Records from a dataset>
- - - - - - -
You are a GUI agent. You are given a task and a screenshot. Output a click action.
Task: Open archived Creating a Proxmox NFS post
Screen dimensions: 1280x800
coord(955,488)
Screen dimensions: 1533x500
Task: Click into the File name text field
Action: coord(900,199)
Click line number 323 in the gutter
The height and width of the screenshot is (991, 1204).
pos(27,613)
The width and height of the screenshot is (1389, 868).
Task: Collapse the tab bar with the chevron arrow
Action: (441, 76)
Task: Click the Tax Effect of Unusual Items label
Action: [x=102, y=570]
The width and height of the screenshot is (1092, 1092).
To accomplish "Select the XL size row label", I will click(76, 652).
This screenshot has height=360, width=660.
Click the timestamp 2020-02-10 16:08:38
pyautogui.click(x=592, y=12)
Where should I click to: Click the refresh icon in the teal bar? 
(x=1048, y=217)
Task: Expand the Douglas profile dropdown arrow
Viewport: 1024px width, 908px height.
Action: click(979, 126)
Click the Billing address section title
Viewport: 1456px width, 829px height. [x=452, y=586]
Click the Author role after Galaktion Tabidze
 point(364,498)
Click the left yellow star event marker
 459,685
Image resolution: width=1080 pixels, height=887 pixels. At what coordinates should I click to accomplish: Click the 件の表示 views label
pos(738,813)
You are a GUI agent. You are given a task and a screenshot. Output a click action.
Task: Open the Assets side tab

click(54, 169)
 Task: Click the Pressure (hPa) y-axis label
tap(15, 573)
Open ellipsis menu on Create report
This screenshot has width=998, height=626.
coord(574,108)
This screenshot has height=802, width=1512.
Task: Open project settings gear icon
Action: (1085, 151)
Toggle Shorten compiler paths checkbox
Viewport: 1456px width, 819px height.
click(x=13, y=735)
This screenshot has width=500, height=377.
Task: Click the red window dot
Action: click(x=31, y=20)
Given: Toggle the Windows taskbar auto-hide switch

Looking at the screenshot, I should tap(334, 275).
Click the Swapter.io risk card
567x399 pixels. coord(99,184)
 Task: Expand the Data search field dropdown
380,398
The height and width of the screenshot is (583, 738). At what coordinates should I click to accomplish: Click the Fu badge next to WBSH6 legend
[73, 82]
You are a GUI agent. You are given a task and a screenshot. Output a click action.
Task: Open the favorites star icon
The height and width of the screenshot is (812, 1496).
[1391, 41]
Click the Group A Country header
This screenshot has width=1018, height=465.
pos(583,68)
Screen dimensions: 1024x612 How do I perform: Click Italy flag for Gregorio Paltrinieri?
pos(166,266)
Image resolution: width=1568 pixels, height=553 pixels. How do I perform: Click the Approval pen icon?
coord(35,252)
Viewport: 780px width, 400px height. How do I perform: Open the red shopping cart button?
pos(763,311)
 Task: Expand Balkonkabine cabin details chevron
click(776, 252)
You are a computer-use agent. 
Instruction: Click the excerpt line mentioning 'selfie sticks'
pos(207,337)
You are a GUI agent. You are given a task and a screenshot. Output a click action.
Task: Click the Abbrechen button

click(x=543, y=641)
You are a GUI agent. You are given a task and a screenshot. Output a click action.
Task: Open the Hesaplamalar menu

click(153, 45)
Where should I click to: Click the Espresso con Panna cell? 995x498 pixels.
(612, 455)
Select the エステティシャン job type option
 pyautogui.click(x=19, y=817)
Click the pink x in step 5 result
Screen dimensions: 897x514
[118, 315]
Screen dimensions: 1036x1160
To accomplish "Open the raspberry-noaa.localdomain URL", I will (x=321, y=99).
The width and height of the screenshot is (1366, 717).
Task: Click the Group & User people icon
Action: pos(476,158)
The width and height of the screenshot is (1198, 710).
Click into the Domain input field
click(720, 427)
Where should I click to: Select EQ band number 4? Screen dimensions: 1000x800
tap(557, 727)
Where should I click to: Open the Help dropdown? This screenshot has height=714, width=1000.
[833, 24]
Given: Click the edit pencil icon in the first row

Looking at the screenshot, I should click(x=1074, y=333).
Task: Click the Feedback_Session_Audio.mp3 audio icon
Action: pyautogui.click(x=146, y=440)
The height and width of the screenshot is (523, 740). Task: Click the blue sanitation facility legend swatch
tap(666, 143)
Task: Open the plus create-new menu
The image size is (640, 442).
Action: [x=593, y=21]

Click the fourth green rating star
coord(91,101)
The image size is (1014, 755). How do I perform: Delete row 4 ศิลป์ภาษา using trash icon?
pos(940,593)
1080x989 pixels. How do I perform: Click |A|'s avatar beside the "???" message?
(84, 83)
- - - - - - -
CHALLENGE> Copy out all of the material above line for line, keeping every character as it is.

WORKED ANSWER>
You are a GUI agent. You are given a task and a screenshot. Output a click action.
Task: Open archived Creating a Proxmox NFS post
Screen dimensions: 1280x800
coord(955,488)
Screen dimensions: 1533x500
Task: Click into the File name text field
Action: coord(900,199)
Click line number 323 in the gutter
The height and width of the screenshot is (991, 1204).
pos(27,613)
The width and height of the screenshot is (1389, 868).
Task: Collapse the tab bar with the chevron arrow
Action: (441, 76)
Task: Click the Tax Effect of Unusual Items label
Action: [x=102, y=570]
The width and height of the screenshot is (1092, 1092).
To accomplish "Select the XL size row label", I will click(76, 652).
This screenshot has height=360, width=660.
Click the timestamp 2020-02-10 16:08:38
pyautogui.click(x=592, y=12)
Where should I click to: Click the refresh icon in the teal bar? 
(x=1048, y=217)
Task: Expand the Douglas profile dropdown arrow
Viewport: 1024px width, 908px height.
Action: click(979, 126)
Click the Billing address section title
Viewport: 1456px width, 829px height. [x=452, y=586]
Click the Author role after Galaktion Tabidze
 point(364,498)
Click the left yellow star event marker
 459,685
Image resolution: width=1080 pixels, height=887 pixels. At what coordinates should I click to accomplish: Click the 件の表示 views label
pos(738,813)
You are a GUI agent. You are given a task and a screenshot. Output a click action.
Task: Open the Assets side tab

click(54, 169)
 Task: Click the Pressure (hPa) y-axis label
tap(15, 573)
Open ellipsis menu on Create report
This screenshot has width=998, height=626.
coord(574,108)
This screenshot has height=802, width=1512.
Task: Open project settings gear icon
Action: (1085, 151)
Toggle Shorten compiler paths checkbox
Viewport: 1456px width, 819px height.
click(x=13, y=735)
This screenshot has width=500, height=377.
Task: Click the red window dot
Action: click(x=31, y=20)
Given: Toggle the Windows taskbar auto-hide switch

Looking at the screenshot, I should tap(334, 275).
Click the Swapter.io risk card
567x399 pixels. coord(99,184)
 Task: Expand the Data search field dropdown
380,398
The height and width of the screenshot is (583, 738). At what coordinates should I click to accomplish: Click the Fu badge next to WBSH6 legend
[73, 82]
You are a GUI agent. You are given a task and a screenshot. Output a click action.
Task: Open the favorites star icon
The height and width of the screenshot is (812, 1496).
[1391, 41]
Click the Group A Country header
This screenshot has width=1018, height=465.
pos(583,68)
Screen dimensions: 1024x612 How do I perform: Click Italy flag for Gregorio Paltrinieri?
pos(166,266)
Image resolution: width=1568 pixels, height=553 pixels. How do I perform: Click the Approval pen icon?
coord(35,252)
Viewport: 780px width, 400px height. How do I perform: Open the red shopping cart button?
pos(763,311)
 Task: Expand Balkonkabine cabin details chevron
click(776, 252)
You are a computer-use agent. 
Instruction: Click the excerpt line mentioning 'selfie sticks'
pos(207,337)
You are a GUI agent. You are given a task and a screenshot. Output a click action.
Task: Click the Abbrechen button

click(x=543, y=641)
You are a GUI agent. You are given a task and a screenshot. Output a click action.
Task: Open the Hesaplamalar menu

click(153, 45)
Where should I click to: Click the Espresso con Panna cell? 995x498 pixels.
(612, 455)
Select the エステティシャン job type option
 pyautogui.click(x=19, y=817)
Click the pink x in step 5 result
Screen dimensions: 897x514
[118, 315]
Screen dimensions: 1036x1160
To accomplish "Open the raspberry-noaa.localdomain URL", I will (x=321, y=99).
The width and height of the screenshot is (1366, 717).
Task: Click the Group & User people icon
Action: pos(476,158)
The width and height of the screenshot is (1198, 710).
Click into the Domain input field
click(720, 427)
Where should I click to: Select EQ band number 4? Screen dimensions: 1000x800
tap(557, 727)
Where should I click to: Open the Help dropdown? This screenshot has height=714, width=1000.
[833, 24]
Given: Click the edit pencil icon in the first row

Looking at the screenshot, I should click(x=1074, y=333).
Task: Click the Feedback_Session_Audio.mp3 audio icon
Action: pyautogui.click(x=146, y=440)
The height and width of the screenshot is (523, 740). Task: Click the blue sanitation facility legend swatch
tap(666, 143)
Task: Open the plus create-new menu
The image size is (640, 442).
Action: [x=593, y=21]

Click the fourth green rating star
coord(91,101)
The image size is (1014, 755). How do I perform: Delete row 4 ศิลป์ภาษา using trash icon?
pos(940,593)
1080x989 pixels. How do I perform: Click |A|'s avatar beside the "???" message?
(84, 83)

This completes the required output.